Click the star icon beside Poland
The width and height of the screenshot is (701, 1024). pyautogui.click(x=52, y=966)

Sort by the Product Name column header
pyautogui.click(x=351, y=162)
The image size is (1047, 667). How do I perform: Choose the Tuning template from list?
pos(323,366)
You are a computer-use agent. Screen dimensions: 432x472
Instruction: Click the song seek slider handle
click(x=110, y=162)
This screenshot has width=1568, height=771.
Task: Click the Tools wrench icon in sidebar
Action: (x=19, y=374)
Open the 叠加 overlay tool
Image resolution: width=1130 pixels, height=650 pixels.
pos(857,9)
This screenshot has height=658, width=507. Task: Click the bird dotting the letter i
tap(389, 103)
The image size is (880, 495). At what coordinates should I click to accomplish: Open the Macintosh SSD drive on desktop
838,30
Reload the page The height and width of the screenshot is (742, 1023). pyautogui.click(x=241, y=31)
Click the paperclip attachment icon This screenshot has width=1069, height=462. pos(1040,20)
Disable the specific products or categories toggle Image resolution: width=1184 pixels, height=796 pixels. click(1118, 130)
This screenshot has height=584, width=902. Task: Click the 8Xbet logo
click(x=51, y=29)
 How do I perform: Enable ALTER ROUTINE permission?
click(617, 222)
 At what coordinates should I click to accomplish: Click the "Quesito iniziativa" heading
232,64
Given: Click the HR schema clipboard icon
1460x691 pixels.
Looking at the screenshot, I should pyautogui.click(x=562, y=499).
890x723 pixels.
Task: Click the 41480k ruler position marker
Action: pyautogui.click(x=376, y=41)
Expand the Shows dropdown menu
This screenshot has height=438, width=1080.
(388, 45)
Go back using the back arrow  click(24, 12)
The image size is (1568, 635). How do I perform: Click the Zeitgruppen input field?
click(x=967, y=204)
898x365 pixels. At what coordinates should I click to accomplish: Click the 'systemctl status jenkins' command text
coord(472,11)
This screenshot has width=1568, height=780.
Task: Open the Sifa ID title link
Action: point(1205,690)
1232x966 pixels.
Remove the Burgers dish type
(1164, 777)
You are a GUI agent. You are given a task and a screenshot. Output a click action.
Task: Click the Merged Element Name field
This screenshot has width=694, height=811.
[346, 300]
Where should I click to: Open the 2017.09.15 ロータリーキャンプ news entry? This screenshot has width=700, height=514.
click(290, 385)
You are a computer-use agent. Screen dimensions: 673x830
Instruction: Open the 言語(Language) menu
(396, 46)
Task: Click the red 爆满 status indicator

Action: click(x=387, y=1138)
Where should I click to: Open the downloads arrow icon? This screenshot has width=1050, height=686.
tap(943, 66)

What needs to be done:
From the data above, output only the lines between the line containing "Open the 叠加 overlay tool" and the line containing "Reload the page", inclusive, exactly as written.

Answer:
Open the 叠加 overlay tool
Image resolution: width=1130 pixels, height=650 pixels.
pos(857,9)
This screenshot has height=658, width=507. Task: Click the bird dotting the letter i
tap(389, 103)
The image size is (880, 495). At what coordinates should I click to accomplish: Open the Macintosh SSD drive on desktop
838,30
Reload the page The height and width of the screenshot is (742, 1023). pyautogui.click(x=241, y=31)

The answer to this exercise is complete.